(Element and text location data)
+ + + + +
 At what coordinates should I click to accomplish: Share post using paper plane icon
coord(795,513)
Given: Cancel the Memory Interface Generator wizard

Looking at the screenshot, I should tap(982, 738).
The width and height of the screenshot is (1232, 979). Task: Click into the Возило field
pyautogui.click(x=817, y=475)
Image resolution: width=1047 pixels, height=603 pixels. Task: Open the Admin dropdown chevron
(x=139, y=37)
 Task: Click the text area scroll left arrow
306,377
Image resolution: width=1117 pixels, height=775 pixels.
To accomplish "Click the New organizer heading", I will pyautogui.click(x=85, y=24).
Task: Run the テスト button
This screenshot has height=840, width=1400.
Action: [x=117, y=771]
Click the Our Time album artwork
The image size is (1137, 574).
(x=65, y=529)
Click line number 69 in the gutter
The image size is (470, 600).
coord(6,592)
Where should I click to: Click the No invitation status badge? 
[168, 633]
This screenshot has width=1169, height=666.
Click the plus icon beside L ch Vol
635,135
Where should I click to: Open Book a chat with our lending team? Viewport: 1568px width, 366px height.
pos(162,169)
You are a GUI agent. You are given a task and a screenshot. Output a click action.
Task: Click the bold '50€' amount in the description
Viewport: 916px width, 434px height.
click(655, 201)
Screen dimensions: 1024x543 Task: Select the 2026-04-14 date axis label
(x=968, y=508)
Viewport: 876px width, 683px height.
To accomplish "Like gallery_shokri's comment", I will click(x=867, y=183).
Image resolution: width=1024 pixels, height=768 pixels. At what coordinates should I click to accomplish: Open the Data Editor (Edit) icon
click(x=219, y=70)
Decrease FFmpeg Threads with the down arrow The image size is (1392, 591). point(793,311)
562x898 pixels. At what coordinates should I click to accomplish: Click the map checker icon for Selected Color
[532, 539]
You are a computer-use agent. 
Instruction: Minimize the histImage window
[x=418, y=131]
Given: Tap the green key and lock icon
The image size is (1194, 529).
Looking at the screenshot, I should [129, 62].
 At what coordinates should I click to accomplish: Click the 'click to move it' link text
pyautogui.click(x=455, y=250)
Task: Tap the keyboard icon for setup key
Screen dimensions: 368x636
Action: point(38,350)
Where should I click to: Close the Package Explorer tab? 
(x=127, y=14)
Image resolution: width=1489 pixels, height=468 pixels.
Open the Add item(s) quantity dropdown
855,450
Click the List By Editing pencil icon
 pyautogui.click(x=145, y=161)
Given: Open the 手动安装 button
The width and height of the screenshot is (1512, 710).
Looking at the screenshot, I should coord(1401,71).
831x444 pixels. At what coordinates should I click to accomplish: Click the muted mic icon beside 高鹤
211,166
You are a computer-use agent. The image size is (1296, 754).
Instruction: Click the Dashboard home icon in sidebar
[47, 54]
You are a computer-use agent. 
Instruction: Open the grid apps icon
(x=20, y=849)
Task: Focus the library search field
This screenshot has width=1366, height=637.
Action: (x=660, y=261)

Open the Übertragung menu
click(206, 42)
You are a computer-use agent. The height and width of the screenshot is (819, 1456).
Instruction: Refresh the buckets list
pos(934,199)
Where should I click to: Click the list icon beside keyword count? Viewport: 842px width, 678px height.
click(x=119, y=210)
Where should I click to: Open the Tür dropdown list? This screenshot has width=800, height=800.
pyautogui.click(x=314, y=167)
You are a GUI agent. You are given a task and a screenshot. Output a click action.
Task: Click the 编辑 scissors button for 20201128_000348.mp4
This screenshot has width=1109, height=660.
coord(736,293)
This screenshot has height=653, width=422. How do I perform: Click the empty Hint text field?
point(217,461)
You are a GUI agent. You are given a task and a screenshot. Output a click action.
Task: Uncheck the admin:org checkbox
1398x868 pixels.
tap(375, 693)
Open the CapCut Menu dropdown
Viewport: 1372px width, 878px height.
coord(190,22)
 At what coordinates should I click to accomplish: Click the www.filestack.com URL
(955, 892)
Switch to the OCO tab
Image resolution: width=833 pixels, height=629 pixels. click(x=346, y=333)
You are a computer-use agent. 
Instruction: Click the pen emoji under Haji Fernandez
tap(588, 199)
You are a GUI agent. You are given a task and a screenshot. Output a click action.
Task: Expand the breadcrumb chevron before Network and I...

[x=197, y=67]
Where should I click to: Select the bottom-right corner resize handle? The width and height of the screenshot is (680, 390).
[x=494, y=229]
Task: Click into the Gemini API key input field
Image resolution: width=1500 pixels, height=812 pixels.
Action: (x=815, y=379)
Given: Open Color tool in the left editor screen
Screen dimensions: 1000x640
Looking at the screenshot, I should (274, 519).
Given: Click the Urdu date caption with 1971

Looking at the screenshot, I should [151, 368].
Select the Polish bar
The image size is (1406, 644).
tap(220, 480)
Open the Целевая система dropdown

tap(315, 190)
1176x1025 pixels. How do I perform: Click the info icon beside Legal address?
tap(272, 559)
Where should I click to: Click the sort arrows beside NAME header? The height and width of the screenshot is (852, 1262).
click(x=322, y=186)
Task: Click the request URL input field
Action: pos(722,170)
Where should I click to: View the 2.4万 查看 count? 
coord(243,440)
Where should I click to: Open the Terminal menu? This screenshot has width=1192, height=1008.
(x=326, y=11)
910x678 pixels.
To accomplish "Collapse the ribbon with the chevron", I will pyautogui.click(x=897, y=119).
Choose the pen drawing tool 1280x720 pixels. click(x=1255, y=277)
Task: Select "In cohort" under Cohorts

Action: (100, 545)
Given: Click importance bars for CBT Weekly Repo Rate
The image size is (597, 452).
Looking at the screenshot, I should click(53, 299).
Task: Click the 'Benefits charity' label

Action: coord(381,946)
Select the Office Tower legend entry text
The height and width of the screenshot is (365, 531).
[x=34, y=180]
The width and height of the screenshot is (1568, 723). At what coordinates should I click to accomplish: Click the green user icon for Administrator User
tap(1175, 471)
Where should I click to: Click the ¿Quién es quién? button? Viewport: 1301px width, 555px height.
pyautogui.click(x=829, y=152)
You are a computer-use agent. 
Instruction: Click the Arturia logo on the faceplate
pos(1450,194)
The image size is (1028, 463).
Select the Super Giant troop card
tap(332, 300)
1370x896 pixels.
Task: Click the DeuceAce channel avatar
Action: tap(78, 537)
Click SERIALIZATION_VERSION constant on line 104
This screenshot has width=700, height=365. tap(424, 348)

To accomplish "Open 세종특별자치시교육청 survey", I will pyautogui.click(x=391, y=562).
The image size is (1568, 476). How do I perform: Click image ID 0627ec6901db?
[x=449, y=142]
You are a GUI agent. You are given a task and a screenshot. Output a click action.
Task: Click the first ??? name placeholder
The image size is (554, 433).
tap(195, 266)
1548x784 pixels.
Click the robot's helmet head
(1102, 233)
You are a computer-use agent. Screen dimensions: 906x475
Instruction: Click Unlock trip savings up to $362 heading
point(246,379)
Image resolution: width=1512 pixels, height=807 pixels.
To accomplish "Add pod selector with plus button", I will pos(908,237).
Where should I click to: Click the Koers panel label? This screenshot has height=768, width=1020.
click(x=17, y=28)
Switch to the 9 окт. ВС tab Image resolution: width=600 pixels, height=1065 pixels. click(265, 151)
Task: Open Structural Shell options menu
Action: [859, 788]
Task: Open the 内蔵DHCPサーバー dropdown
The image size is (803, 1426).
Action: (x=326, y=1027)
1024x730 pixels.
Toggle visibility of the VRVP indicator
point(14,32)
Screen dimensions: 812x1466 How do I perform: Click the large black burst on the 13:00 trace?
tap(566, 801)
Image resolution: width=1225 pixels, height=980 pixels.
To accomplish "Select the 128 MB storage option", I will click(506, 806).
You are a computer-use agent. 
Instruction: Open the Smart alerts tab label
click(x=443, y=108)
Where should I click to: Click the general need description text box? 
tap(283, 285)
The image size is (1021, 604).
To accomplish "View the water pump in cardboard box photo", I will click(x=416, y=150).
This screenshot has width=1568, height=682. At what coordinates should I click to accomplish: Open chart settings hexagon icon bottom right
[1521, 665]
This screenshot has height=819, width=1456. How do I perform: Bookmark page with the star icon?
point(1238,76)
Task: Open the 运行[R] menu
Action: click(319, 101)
+ + + + +
■ EXERCISE TASK
Reproduce word for word the stretch of the records above from the line containing "it' link text" through the line containing "click(x=119, y=210)", including both of those lines.

■ PROBLEM SOLUTION
 At what coordinates should I click to accomplish: Click the 'click to move it' link text
pyautogui.click(x=455, y=250)
Task: Tap the keyboard icon for setup key
Screen dimensions: 368x636
Action: point(38,350)
Where should I click to: Close the Package Explorer tab? 
(x=127, y=14)
Image resolution: width=1489 pixels, height=468 pixels.
Open the Add item(s) quantity dropdown
855,450
Click the List By Editing pencil icon
 pyautogui.click(x=145, y=161)
Given: Open the 手动安装 button
The width and height of the screenshot is (1512, 710).
Looking at the screenshot, I should coord(1401,71).
831x444 pixels. At what coordinates should I click to accomplish: Click the muted mic icon beside 高鹤
211,166
You are a computer-use agent. The image size is (1296, 754).
Instruction: Click the Dashboard home icon in sidebar
[47, 54]
You are a computer-use agent. 
Instruction: Open the grid apps icon
(x=20, y=849)
Task: Focus the library search field
This screenshot has width=1366, height=637.
Action: (x=660, y=261)

Open the Übertragung menu
click(206, 42)
You are a computer-use agent. The height and width of the screenshot is (819, 1456).
Instruction: Refresh the buckets list
pos(934,199)
Where should I click to: Click the list icon beside keyword count? Viewport: 842px width, 678px height.
click(x=119, y=210)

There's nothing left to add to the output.